[Recorded data]
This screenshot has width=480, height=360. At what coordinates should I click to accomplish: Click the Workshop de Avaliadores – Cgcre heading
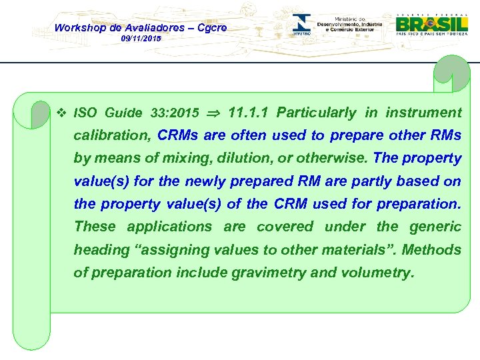pos(140,27)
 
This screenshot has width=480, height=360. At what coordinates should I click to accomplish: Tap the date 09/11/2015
pos(141,40)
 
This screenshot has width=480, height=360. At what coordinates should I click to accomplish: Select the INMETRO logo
pos(301,25)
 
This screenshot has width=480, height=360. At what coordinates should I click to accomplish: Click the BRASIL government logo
pos(431,23)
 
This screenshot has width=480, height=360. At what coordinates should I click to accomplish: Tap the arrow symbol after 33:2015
pos(213,113)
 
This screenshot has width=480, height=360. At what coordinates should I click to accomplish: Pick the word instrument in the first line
pos(423,112)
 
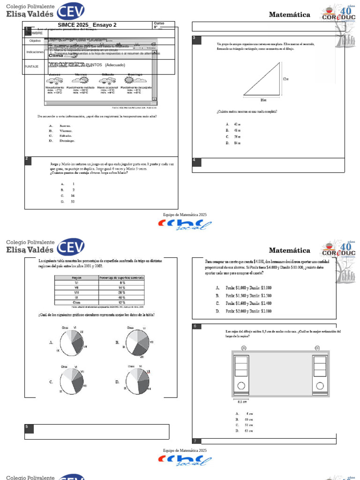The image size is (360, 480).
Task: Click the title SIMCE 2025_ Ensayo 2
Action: (87, 25)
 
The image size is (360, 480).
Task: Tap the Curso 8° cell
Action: (164, 25)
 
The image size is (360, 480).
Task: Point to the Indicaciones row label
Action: (35, 52)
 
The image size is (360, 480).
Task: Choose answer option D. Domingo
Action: (62, 141)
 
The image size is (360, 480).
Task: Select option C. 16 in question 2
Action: (68, 195)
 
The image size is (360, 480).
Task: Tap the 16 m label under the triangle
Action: (262, 99)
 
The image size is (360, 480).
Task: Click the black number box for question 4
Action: (196, 162)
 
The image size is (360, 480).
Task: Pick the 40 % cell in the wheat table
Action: (122, 297)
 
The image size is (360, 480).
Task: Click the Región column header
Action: (76, 278)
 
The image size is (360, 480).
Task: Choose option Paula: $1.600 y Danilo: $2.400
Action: (244, 303)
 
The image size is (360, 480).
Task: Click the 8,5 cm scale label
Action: (242, 402)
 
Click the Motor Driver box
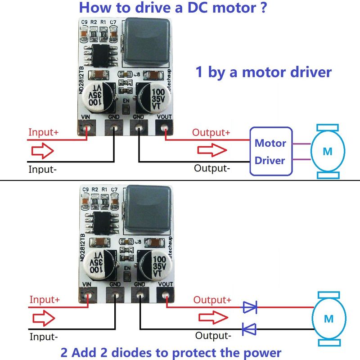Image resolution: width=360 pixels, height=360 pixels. click(x=270, y=151)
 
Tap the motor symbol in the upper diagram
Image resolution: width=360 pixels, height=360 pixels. click(x=328, y=151)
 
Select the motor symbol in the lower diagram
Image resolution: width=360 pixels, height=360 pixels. click(x=329, y=319)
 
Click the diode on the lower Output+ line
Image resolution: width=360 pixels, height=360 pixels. click(x=250, y=307)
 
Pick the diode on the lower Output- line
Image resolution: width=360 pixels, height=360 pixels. click(x=249, y=329)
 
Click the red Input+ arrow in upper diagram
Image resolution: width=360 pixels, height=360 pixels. click(x=43, y=151)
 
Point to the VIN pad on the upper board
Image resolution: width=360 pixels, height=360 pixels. click(x=88, y=129)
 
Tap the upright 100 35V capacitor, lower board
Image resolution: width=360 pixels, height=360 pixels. click(x=153, y=262)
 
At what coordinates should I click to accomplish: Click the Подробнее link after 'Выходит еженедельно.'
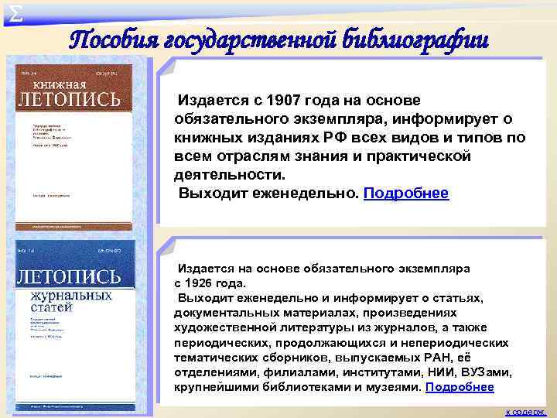405,194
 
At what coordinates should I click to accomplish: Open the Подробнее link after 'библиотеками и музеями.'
460,387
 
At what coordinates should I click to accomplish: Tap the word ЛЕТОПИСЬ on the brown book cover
71,100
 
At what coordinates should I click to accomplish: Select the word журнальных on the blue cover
71,296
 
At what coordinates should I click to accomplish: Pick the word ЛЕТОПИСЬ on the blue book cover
70,276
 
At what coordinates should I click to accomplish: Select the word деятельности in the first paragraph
224,175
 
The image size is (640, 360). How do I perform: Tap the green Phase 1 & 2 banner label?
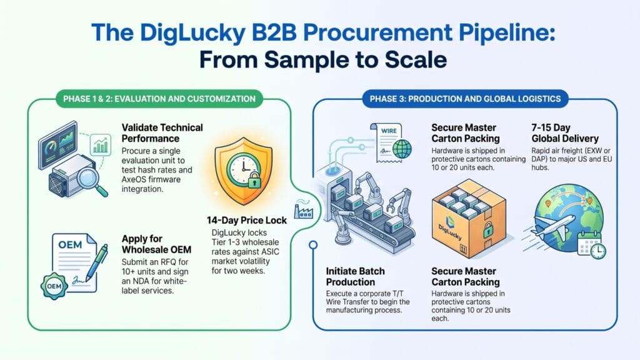point(159,99)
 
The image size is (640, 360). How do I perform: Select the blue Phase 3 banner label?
point(465,99)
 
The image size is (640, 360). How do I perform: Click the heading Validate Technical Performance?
point(162,133)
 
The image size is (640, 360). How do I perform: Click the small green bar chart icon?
point(101,145)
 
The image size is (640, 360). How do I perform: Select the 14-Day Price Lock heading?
point(246,221)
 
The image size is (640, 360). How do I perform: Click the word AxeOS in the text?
point(134,179)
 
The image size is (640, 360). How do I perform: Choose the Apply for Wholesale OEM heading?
point(156,244)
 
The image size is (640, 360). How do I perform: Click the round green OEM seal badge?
point(54,286)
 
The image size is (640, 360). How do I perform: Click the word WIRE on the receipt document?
point(389,131)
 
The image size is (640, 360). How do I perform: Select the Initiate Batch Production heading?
point(355,276)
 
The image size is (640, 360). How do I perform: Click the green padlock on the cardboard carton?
point(488,230)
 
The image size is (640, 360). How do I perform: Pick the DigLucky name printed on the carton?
point(450,232)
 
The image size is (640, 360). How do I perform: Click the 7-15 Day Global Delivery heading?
point(565,133)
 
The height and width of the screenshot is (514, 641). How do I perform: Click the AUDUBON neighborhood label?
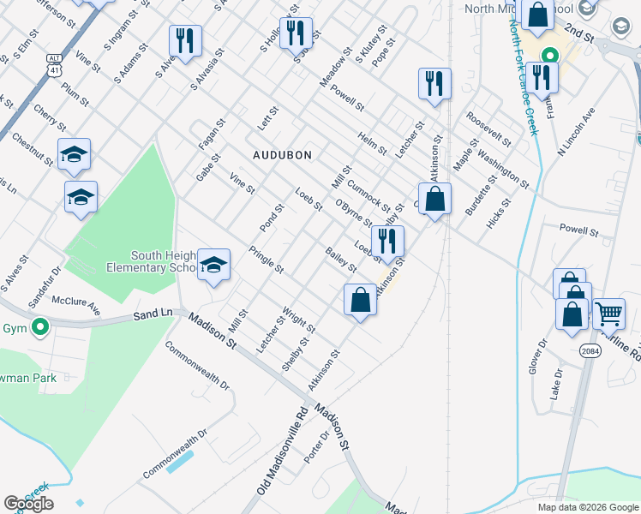click(x=282, y=155)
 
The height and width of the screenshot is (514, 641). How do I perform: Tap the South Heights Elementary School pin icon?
click(x=213, y=264)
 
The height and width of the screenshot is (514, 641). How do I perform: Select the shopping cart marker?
click(x=608, y=314)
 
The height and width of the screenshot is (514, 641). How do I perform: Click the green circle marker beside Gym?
click(x=39, y=326)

[Set problem]
Reproduce the records verbatim, starting at the line containing "At what coordinates should I click to accomplish: Tap the word" and ending at the line containing "point(565,133)", both lines included. Omit the pictures from your output.

[Finished task]
At what coordinates should I click to accomplish: Tap the word ЛЕТОПИСЬ on the brown book cover
71,100
 
At what coordinates should I click to accomplish: Select the word журнальных on the blue cover
71,296
 
At what coordinates should I click to accomplish: Pick the word ЛЕТОПИСЬ on the blue book cover
70,276
 
At what coordinates should I click to accomplish: Select the word деятельности in the first paragraph
224,175
 
The image size is (640, 360). How do I perform: Tap the green Phase 1 & 2 banner label?
point(159,99)
 
The image size is (640, 360). How do I perform: Select the blue Phase 3 banner label?
point(465,99)
 
The image size is (640, 360). How do I perform: Click the heading Validate Technical Performance?
point(162,133)
 
The image size is (640, 360). How do I perform: Click the small green bar chart icon?
point(101,145)
 
The image size is (640, 360). How do I perform: Select the 14-Day Price Lock heading?
point(246,221)
 
The image size is (640, 360). How do I perform: Click the word AxeOS in the text?
point(134,179)
 
The image size is (640, 360). How do I perform: Choose the Apply for Wholesale OEM heading?
point(156,244)
 
The image size is (640, 360). How do I perform: Click the round green OEM seal badge?
point(54,286)
 
The image size is (640, 360). How do I perform: Click the word WIRE on the receipt document?
point(389,131)
 
The image size is (640, 360). How do I perform: Select the Initiate Batch Production heading?
point(355,276)
 
The image size is (640, 360). How do I perform: Click the green padlock on the cardboard carton?
point(488,230)
 
The image size is (640, 360). How do I perform: Pick the DigLucky name printed on the carton?
point(450,232)
 
The image size is (640, 360). How do I perform: Click the 7-15 Day Global Delivery heading?
point(565,133)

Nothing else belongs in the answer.